Carol Ann Duffy (1955 -) : Nu féminin posant debout / Standing Female Nude
Murdo Macleod for the Guardian
Nu féminin posant debout
Six heures comme çà pour quelques francs.
Ventre tétons cul dans la lumière de la fenêtre,
il tire de moi la couleur. Un peu plus à droite,
Madame. Et puis essayer de ne pas bouger.
Je serai représentée analytiquement et accrochée
dans les grands musées. Les bourgeois roucouleront
devant cette image d’une putain des bords de l’eau. On appelle cela de l’Art.
Peut-être. Il se préoccupe des volumes, de l’espace.
Moi, du prochain repas. Vous devenez maigre,
Madame, ce n’est pas bon. Mes seins tombent
un peu bas, l’atelier est froid. Dans le marc de café
Je vois la reine d’Angleterre qui contemple
mes formes. Splendides, murmure-t-elle,
en poursuivant son chemin. Cela me fait rire. Son nom
est Georges.. On me dit que c’est un génie.
Il y a des moments où il ne se concentre pas
et se raidit pour capter ma chaleur.
Il me possède sur la toile quand il trempe son pinceau
plusieurs fois dans les couleurs. Petit homme,
tu n’as pas l’argent qu’il faut pour les arts que je vends.
Pauvres tous deux, nous gagnons notre vie comme nous pouvons.
Je lui demande Pourquoi faites-vous ceci ? Parce que
j’y suis obligé. Je n’ai pas le choix. Ne parlez pas.
Mon sourire le trouble. Ces artistes
se prennent trop au sérieux. La nuit je me gorge
de vin et je danse dans les bars. Quand le tableau est fini
il me le montre avec fierté, allume un cigarette. Je dis
Douze francs et prend mon châle. Ca ne me ressemble pas.
Traduit de l’anglais par Bernard Brugière
In, « Anthologie bilingue de la poésie anglaise »
Editions Gallimard (La Pléiade), 2005
Standing Female Nude
Six hours like this for a few francs.
Belly nipple arse in the window light,
he drains the color from me.

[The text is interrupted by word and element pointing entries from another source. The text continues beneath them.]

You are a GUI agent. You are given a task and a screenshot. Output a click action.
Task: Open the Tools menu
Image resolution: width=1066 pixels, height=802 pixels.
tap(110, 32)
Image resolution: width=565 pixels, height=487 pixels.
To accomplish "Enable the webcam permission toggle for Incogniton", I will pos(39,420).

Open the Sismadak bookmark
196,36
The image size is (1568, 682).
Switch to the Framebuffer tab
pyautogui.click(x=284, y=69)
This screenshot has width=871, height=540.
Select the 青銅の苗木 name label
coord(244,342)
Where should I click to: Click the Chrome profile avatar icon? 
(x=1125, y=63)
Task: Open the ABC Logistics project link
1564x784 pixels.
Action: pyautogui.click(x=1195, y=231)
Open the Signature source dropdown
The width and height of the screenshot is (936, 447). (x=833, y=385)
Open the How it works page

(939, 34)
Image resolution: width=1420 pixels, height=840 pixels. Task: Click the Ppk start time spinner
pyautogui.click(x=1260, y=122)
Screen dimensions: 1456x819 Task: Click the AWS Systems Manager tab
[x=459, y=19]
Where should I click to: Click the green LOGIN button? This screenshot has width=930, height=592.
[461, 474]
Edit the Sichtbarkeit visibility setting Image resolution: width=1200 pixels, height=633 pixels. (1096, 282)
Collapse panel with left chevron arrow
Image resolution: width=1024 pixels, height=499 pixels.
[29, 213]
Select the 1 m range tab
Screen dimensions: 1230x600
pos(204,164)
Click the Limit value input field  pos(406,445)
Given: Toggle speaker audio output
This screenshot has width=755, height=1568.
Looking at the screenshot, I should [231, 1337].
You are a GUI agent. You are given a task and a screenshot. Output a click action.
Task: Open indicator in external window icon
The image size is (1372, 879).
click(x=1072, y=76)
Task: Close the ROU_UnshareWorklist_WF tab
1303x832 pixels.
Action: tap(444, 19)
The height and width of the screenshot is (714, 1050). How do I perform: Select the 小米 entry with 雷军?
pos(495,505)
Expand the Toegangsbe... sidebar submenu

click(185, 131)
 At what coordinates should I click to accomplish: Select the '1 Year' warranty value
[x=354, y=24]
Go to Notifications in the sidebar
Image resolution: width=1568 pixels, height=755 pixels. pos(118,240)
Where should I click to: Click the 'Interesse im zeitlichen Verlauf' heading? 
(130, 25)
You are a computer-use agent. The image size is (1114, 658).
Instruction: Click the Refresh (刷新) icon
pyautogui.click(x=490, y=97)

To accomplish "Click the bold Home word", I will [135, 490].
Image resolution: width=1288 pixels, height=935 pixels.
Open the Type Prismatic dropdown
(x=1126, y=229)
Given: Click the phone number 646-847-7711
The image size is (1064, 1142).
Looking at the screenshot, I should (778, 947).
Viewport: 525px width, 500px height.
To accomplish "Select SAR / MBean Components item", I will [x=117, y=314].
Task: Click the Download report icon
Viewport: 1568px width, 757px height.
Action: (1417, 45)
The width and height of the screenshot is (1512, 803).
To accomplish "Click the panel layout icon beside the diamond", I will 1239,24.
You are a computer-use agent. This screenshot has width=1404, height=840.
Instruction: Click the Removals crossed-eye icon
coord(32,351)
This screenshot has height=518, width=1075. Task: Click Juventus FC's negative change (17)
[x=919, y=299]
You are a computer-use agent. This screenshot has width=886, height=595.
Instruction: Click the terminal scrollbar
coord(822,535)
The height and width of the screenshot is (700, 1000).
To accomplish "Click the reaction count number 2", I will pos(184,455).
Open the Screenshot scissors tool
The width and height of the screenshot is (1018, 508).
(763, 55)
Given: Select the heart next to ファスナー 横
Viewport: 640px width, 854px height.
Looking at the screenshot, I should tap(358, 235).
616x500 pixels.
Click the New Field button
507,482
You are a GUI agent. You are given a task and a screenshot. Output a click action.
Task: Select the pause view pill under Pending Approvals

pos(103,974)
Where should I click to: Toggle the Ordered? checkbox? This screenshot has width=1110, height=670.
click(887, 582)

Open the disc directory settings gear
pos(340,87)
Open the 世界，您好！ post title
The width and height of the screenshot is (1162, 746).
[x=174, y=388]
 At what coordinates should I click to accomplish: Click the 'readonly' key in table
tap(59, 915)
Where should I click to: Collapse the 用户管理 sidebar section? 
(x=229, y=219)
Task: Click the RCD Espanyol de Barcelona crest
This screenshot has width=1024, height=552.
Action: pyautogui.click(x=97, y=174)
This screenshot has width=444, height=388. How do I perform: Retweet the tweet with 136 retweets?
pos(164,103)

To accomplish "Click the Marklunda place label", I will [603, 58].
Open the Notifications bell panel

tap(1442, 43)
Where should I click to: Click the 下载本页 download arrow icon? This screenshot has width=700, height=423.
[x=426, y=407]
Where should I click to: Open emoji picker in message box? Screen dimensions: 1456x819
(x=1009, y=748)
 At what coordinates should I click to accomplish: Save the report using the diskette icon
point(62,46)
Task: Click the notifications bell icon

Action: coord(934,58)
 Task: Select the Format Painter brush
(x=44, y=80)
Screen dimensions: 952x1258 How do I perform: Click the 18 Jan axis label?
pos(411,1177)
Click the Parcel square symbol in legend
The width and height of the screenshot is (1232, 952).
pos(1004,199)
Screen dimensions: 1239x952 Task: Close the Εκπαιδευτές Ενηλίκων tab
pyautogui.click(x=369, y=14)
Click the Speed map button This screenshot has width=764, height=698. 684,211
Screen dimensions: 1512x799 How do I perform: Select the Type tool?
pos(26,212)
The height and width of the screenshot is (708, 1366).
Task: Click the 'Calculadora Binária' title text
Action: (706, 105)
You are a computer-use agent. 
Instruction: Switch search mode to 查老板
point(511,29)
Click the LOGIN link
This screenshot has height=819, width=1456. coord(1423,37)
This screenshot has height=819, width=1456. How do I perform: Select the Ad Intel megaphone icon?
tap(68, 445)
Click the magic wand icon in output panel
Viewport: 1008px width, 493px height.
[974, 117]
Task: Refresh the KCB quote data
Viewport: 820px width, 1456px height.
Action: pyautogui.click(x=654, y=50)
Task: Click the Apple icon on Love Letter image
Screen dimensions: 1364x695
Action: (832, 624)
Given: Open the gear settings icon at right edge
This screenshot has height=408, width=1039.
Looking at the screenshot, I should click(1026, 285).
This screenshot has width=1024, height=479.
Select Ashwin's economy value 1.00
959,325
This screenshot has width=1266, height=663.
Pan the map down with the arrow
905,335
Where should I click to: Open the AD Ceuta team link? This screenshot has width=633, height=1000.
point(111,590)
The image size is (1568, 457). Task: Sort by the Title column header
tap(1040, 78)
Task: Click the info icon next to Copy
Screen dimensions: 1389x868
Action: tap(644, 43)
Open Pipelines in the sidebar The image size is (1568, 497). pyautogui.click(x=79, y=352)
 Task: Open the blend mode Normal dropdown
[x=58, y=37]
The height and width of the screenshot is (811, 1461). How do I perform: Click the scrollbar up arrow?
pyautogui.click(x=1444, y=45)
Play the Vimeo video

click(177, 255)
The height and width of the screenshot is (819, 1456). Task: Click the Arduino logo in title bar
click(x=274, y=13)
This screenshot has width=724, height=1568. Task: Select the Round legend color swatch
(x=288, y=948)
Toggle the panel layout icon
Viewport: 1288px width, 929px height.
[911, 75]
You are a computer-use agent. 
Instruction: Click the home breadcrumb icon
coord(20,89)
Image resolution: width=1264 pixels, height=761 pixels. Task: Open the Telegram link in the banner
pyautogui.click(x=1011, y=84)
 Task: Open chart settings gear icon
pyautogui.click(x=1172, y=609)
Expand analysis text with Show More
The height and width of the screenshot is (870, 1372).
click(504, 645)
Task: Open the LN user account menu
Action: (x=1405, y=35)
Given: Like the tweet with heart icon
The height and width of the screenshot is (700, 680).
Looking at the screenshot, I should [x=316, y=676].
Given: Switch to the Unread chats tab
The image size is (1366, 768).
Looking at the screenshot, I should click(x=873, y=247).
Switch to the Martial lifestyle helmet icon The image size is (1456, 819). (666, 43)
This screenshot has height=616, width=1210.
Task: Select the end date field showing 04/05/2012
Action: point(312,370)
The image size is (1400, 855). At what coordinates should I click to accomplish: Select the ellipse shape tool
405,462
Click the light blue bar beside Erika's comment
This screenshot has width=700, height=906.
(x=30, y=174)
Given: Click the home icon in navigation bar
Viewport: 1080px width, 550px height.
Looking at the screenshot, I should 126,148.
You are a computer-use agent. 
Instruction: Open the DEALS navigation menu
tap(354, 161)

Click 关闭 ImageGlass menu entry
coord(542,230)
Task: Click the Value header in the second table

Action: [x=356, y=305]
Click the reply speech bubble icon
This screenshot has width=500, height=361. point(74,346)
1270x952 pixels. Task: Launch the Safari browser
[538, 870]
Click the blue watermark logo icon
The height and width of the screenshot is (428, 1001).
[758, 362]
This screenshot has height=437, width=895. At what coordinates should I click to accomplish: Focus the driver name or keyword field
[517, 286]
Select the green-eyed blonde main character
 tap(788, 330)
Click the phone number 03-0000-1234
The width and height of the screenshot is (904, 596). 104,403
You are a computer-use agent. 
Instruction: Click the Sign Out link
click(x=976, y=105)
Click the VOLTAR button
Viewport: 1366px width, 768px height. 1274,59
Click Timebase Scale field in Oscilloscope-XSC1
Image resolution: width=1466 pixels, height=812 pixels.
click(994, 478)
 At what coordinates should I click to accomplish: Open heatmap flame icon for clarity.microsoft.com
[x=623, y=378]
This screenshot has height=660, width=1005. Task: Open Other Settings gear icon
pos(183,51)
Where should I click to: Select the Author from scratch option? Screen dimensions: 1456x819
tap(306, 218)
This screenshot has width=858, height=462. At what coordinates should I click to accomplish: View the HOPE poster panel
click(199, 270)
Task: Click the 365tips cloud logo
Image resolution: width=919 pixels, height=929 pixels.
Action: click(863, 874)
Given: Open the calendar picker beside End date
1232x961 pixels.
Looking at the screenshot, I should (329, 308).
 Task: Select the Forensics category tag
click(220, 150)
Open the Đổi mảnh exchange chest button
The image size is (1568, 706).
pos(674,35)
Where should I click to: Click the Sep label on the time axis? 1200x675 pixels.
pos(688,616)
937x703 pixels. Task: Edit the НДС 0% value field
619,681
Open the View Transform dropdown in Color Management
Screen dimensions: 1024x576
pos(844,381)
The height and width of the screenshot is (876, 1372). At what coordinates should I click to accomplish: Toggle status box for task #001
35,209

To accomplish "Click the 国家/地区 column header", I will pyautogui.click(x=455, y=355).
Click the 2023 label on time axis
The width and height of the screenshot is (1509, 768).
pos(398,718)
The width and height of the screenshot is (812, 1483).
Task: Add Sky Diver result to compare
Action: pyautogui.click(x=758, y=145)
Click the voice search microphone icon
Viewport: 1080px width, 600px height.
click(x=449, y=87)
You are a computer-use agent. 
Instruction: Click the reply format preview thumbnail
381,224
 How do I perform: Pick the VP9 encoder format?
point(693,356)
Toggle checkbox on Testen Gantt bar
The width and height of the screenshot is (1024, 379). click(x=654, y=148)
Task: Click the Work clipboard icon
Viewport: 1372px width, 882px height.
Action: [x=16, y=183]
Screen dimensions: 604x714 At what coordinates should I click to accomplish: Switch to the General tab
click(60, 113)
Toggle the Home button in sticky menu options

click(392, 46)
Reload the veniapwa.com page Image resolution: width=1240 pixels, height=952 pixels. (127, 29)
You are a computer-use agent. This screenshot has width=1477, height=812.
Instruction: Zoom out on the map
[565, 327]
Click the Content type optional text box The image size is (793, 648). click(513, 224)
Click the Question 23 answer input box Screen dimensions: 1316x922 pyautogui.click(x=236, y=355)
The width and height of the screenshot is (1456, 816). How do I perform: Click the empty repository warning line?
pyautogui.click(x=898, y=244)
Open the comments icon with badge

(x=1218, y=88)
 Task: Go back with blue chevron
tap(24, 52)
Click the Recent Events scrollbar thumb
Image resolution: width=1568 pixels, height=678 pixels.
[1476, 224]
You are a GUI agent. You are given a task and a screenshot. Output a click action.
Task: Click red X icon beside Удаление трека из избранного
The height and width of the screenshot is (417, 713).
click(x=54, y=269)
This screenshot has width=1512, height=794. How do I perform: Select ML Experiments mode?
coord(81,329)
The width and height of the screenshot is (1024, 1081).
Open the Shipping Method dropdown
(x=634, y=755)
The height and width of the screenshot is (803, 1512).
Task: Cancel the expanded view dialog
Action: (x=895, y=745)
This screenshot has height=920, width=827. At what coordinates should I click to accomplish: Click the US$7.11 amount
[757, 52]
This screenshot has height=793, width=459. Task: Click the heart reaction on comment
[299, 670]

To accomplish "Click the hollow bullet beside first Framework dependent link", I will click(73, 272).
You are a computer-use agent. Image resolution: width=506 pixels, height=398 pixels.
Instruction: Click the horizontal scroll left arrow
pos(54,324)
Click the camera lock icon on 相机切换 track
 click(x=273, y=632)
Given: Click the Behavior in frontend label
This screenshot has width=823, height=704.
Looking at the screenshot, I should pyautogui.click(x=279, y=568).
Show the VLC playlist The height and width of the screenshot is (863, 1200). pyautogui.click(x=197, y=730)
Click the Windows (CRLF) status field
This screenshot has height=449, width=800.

Further to the right,
Madame. And do try to be still.
I shall be represented analytically and hung
in great museums. The bourgeoisie will coo
at such an image of a river-whore. They call it Art.
Maybe. He is concerned with volume, space.
I with the next meal. You're getting thin,
Madame, this is not good. My breasts hang
slightly low, the studio is cold. In the tea-leaves
I can see the Queen of England gazing
on my shape. Magnificent, she murmurs,
moving on. It makes me laugh. His name
is Georges. They tell me he's a genius.
There are times he does not concentrate
and stiffens for my warmth.
He possesses me on canvas as he dips the brush
repeatedly into the paint. Little man,
you've not the money for the arts I sell.
Both poor, we make our living how we can.
I ask him Why do you do this? Because
I have to. There's no choice. Don't talk.
My smile confuses him. These artists
take themselves too seriously. At night I fill myself
with wine and dance around the bars. When it's finished
he shows me proudly, lights a cigarette. I say
Twelve francs and get my shawl. It does not look like me.